Data excerpts:
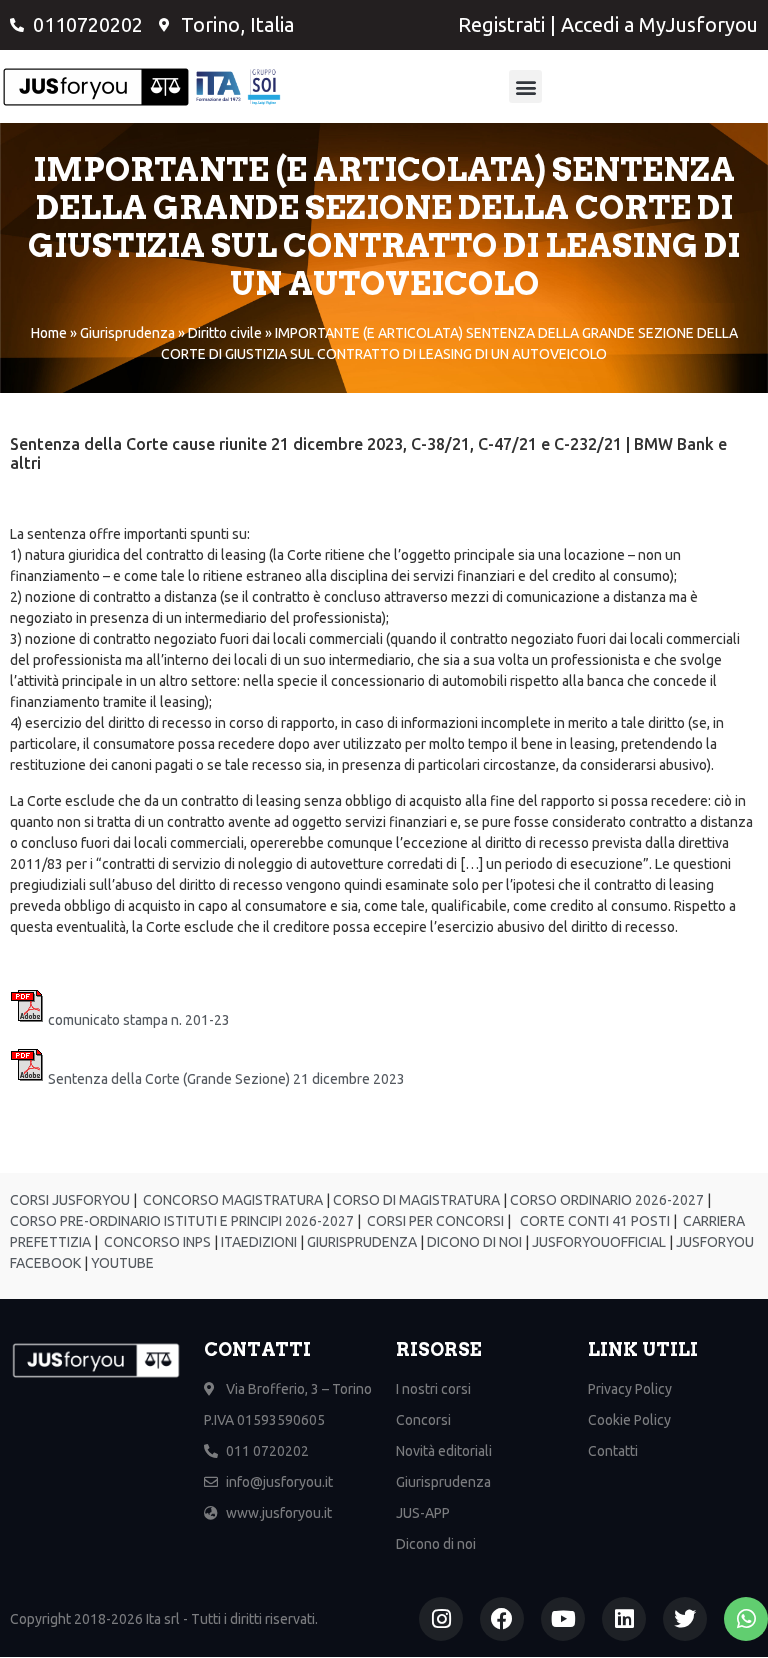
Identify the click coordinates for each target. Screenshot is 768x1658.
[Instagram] (441, 1619)
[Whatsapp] (746, 1619)
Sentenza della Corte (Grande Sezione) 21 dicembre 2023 (226, 1079)
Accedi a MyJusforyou (659, 24)
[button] (525, 86)
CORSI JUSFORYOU (70, 1200)
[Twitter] (685, 1619)
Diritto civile (225, 333)
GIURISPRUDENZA (362, 1242)
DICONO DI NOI (473, 1242)
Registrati (501, 24)
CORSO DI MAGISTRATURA (415, 1200)
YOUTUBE (122, 1263)
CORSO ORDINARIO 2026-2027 (607, 1200)
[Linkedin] (624, 1619)
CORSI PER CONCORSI (434, 1221)
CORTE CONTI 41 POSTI (595, 1221)
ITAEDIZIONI (257, 1242)
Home (49, 333)
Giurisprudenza (127, 333)
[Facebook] (502, 1619)
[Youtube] (563, 1619)
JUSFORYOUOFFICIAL (597, 1242)
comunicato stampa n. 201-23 (139, 1020)
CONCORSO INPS (156, 1242)
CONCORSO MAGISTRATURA (231, 1200)
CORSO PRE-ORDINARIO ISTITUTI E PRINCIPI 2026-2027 (182, 1221)
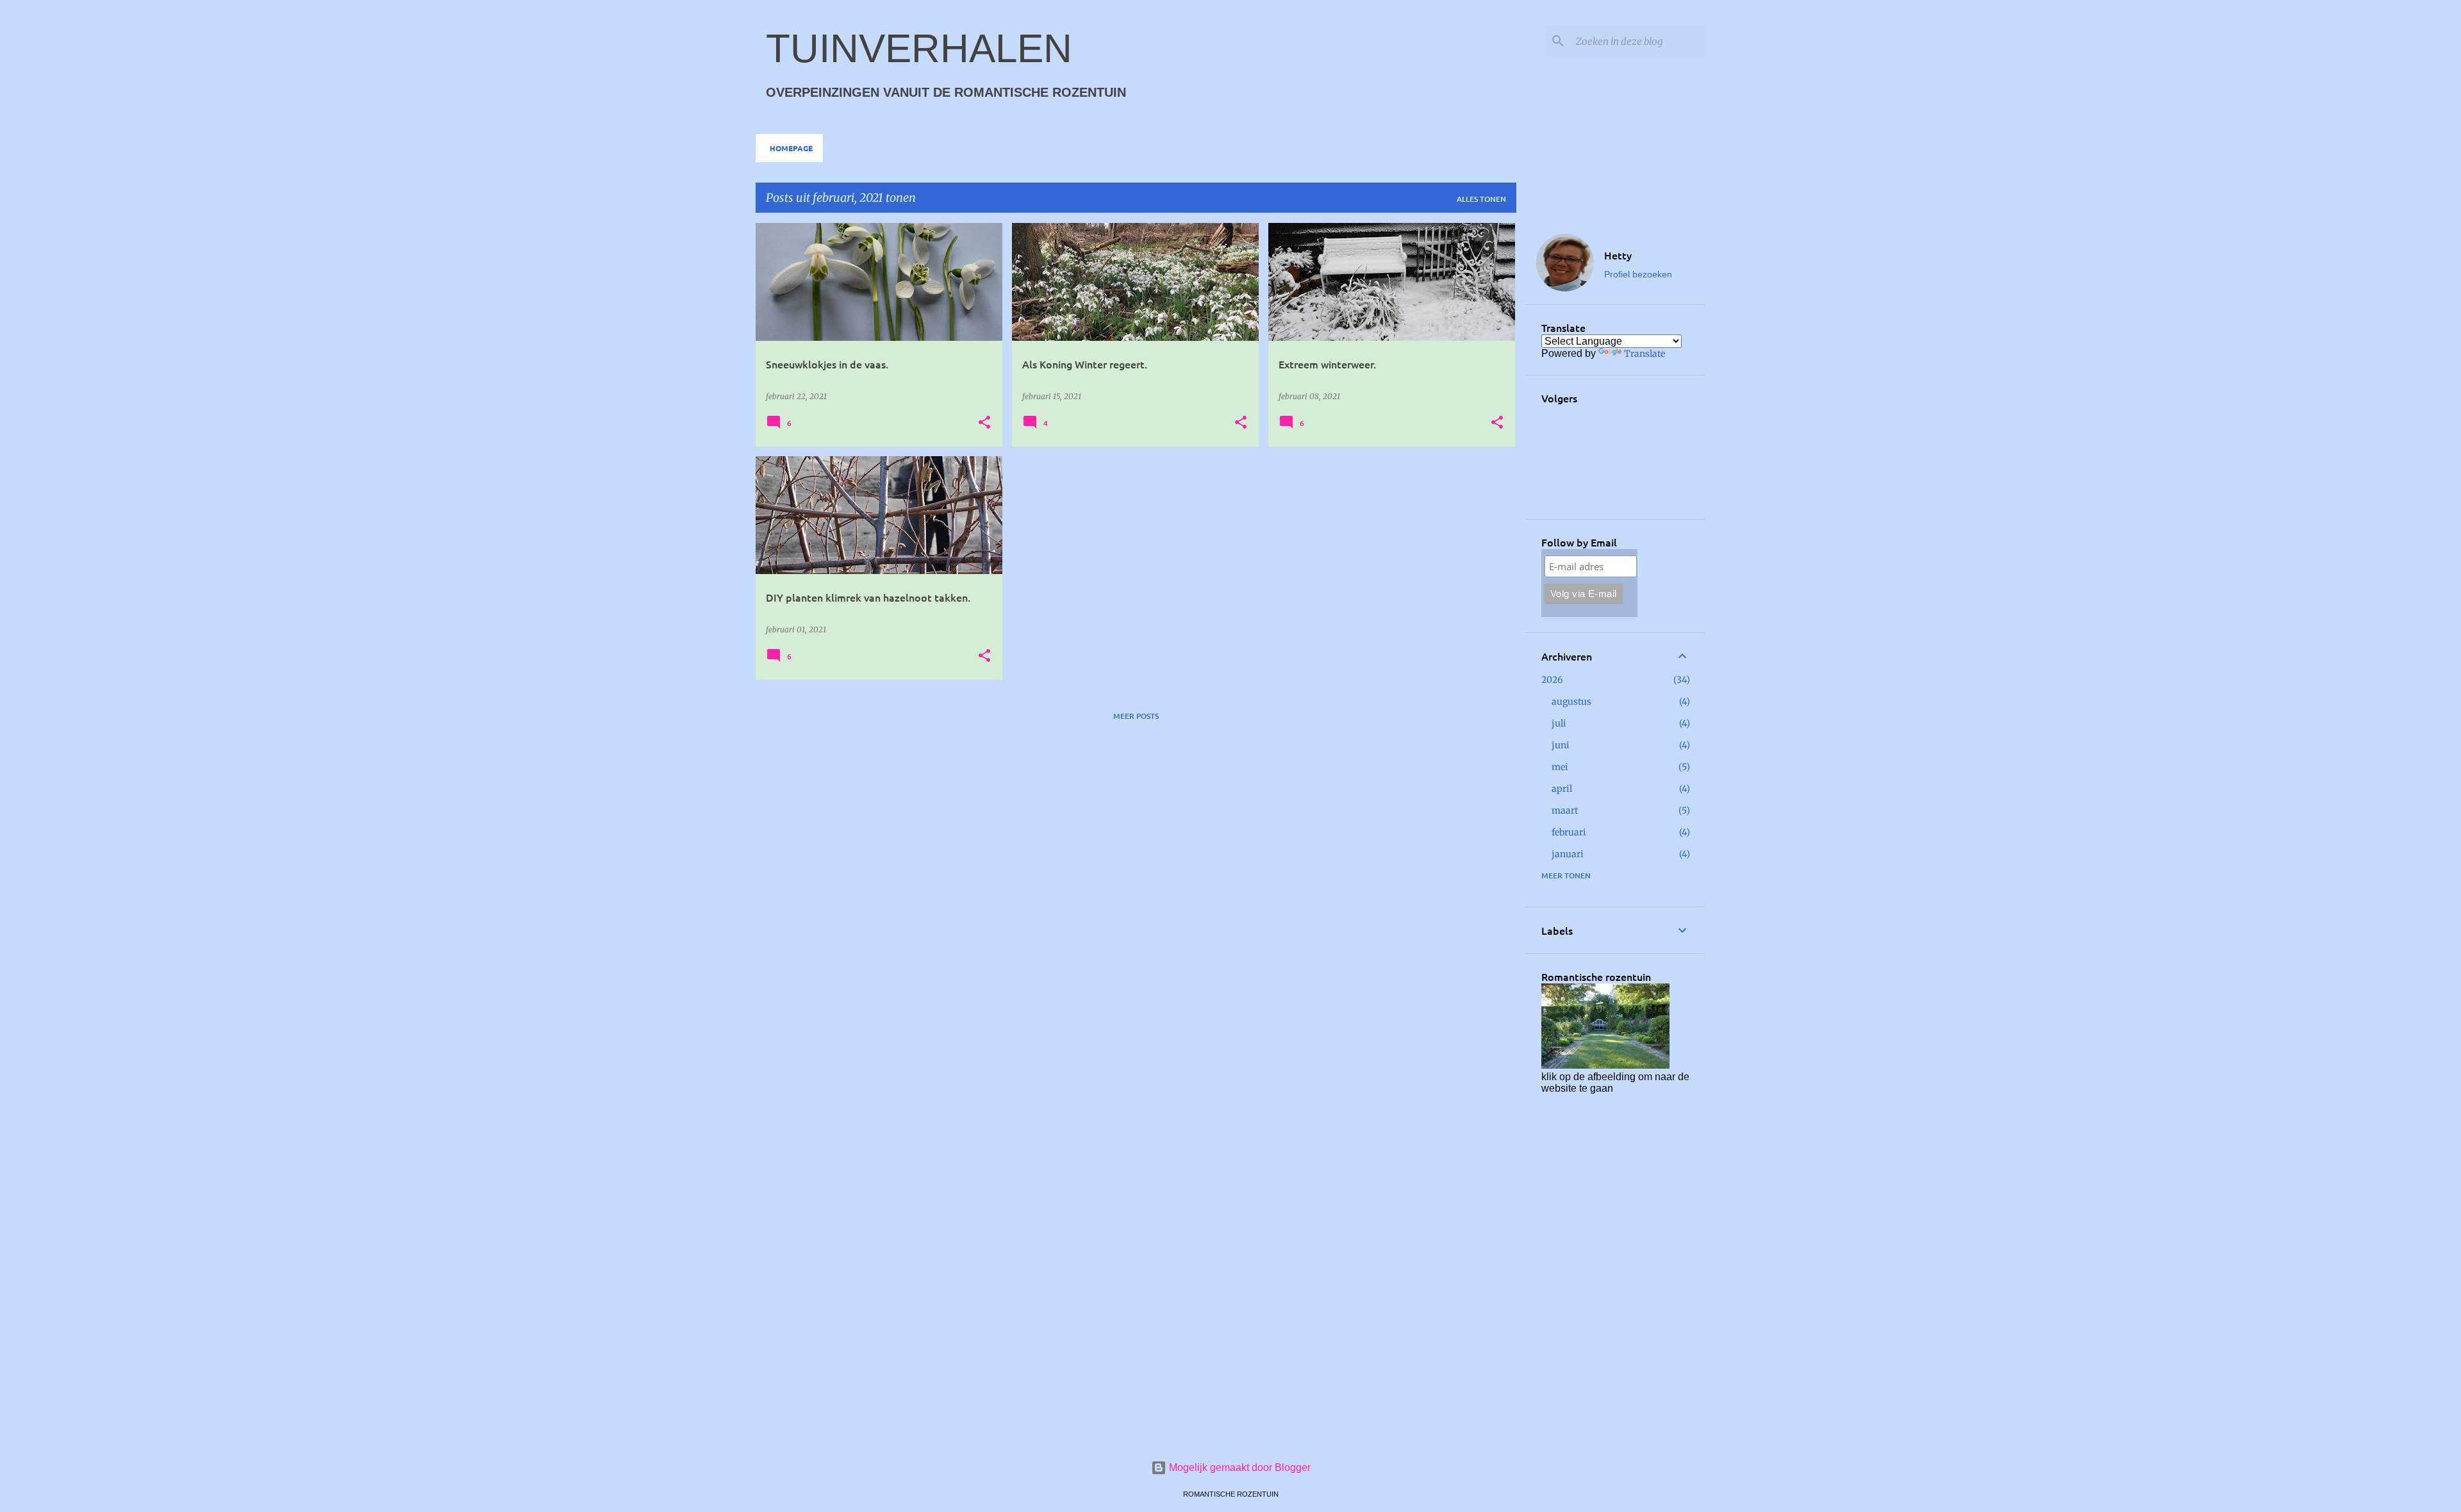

Exercise directions: Your copy should consist solely of the lines from the line containing "comunicato stampa n. 201-23 (139, 1020)" through the last line of the records above, reproduced exactly, with the pictures left out.

Answer to this task:
comunicato stampa n. 201-23 (139, 1020)
CONCORSO INPS (156, 1242)
CONCORSO MAGISTRATURA (231, 1200)
CORSO PRE-ORDINARIO ISTITUTI E PRINCIPI 2026-2027 (182, 1221)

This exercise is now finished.